Unnamed: 0,user_id,age,sex,occupation,zip_code
0,1,24,M,technician,90210
1,2,53,F,writer,53704
2,3,23,M,teacher,53706
3,4,20,F,technician,53704
4,5,55,M,teacher,90210


Unnamed: 0,movie_id,title
0,1,Toy Story
1,2,Titanic
2,3,Star Wars: The Clone Wars
3,4,Gone with the Wind
4,5,Sharknado


Unnamed: 0,user_id,movie_id,rating
0,1,1,4
1,1,2,5
2,1,3,1
3,1,4,2
4,1,5,4
5,2,1,1
6,2,2,1
7,2,3,2
8,2,4,5
9,2,5,5


With the data loaded, our job is to predict the rating, given a user and a movie. We will do this as a regression problem, even though the ratings could be considered categorical data (discrete values from 1 to 5), because a 4 is closer to a 5. Classification problems don't understand that nuance.

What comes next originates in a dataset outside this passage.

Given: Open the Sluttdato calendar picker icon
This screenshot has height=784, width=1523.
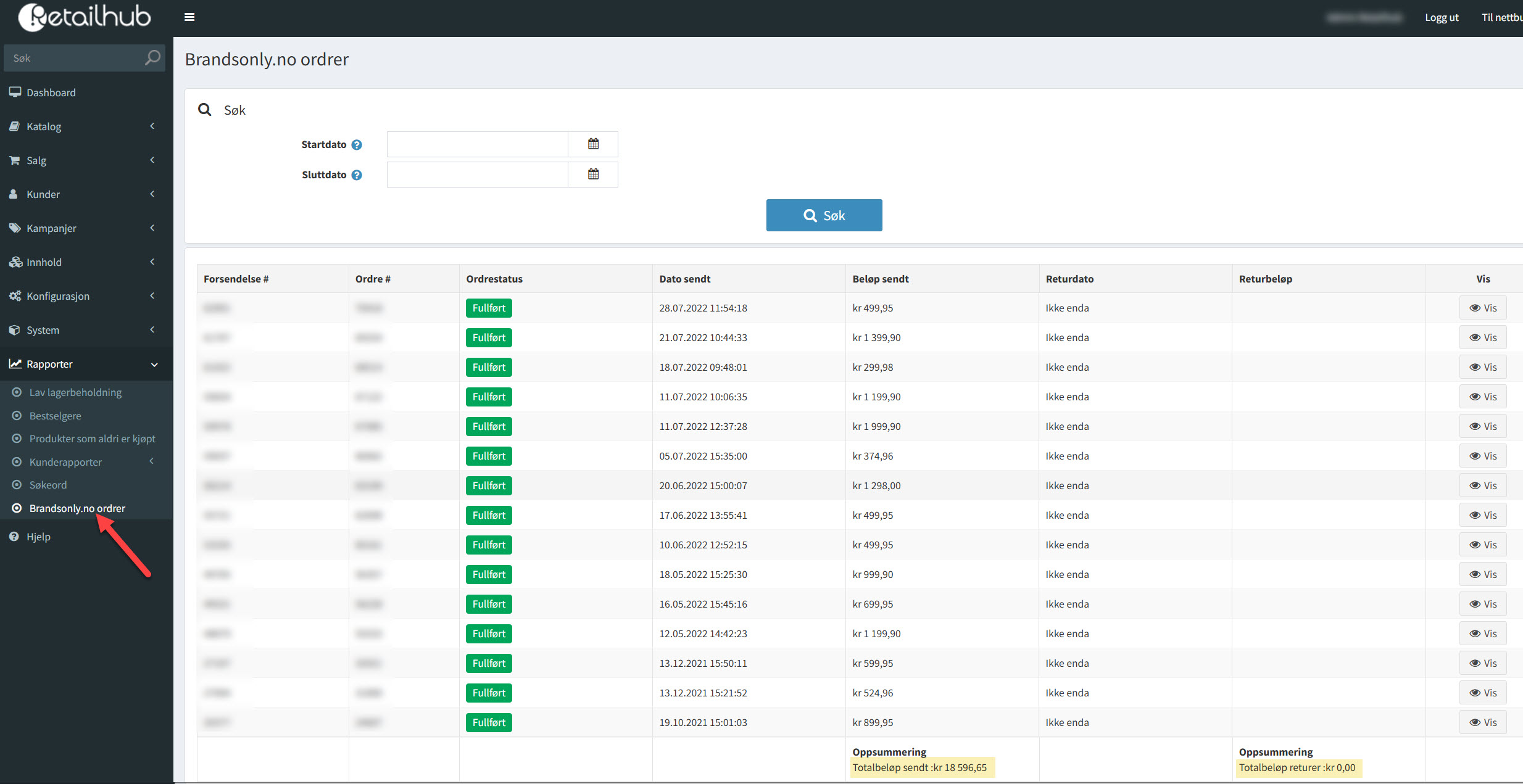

Let's split the data into train and test sets. Banik uses a hack here to stratify on the user. Stratifying on the user ensures that we have some of each user's ratings in both the train and the test set. 

In [3]:
#Import the train_test_split function
# from sklearn.model_selection import train_test_split

#Assign X as the original ratings dataframe and y as the user_id column of ratings.
X = ratings.copy()
y = ratings['user_id']

#Split into training and test datasets, stratified along user_id
X_train, X_test, y_train, y_test = train_test_split(X, y, test_size = 0.25, stratify=y, random_state=42)

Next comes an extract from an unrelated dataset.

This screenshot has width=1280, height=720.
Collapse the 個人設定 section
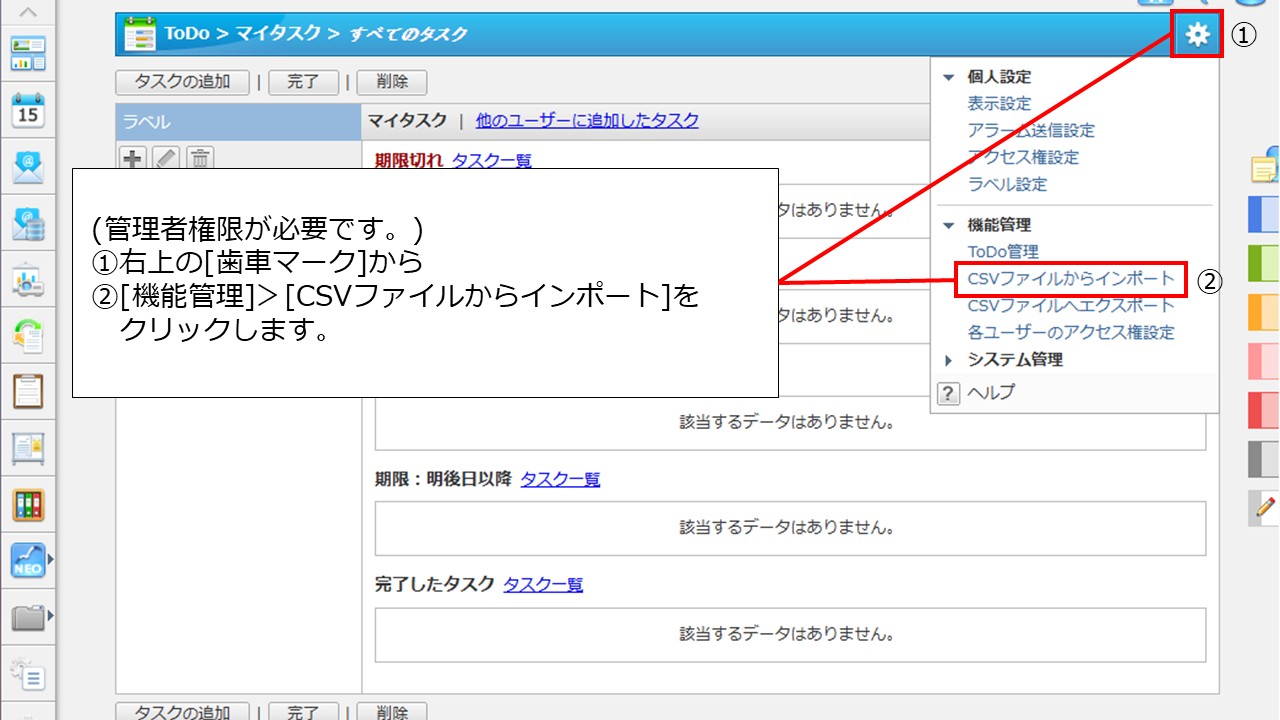pyautogui.click(x=949, y=77)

Since we have such a small dataset, we can explore what's in our training and test data. You can see that every user is in both the training and test data, though not in equal measure.


In [4]:
#compare X_train to X_test
display(X_train)
display(X_test)

Unnamed: 0,user_id,movie_id,rating
1,1,2,5
20,5,1,5
22,5,3,2
8,2,4,5
5,2,1,1
17,4,3,3
24,5,5,2
10,3,1,2
6,2,2,1
9,2,5,5


Unnamed: 0,user_id,movie_id,rating
16,4,2,5
7,2,3,2
19,4,5,3
21,5,2,2
14,3,5,5
4,1,5,4
0,1,1,4


The variables y_train and y_test won't actually be used in our code. They're just used as a way to stratify the data. Typically you'd see y as the variable you're trying to predict. That's not how we're doing it here, since our X_train and X_test data are actually dataframes that contain both what we're using to make predictions (user_id and movie_id combination) and what we're predicting (rating). (It's a bit weird. We know.)

### RMSE Metric

Our metric for evaluation will be the Root Mean Squared Error. Banik builds a wrapper function around scikit-learn's mean_squared_error function, but that's unnecessary as of scikit-learn version 0.22.1. The function has a parameter we can use to tell it to return the RMSE instead of the MSE.

In [5]:
#Import the mean_squared_error function
# from sklearn.metrics import mean_squared_error

#test data
test_y_true = [3, -0.5, 2, 7]
test_y_pred = [2.5, 0.0, 2, 8]

#this returns MSE (not what we want)
print(mean_squared_error(test_y_true, test_y_pred))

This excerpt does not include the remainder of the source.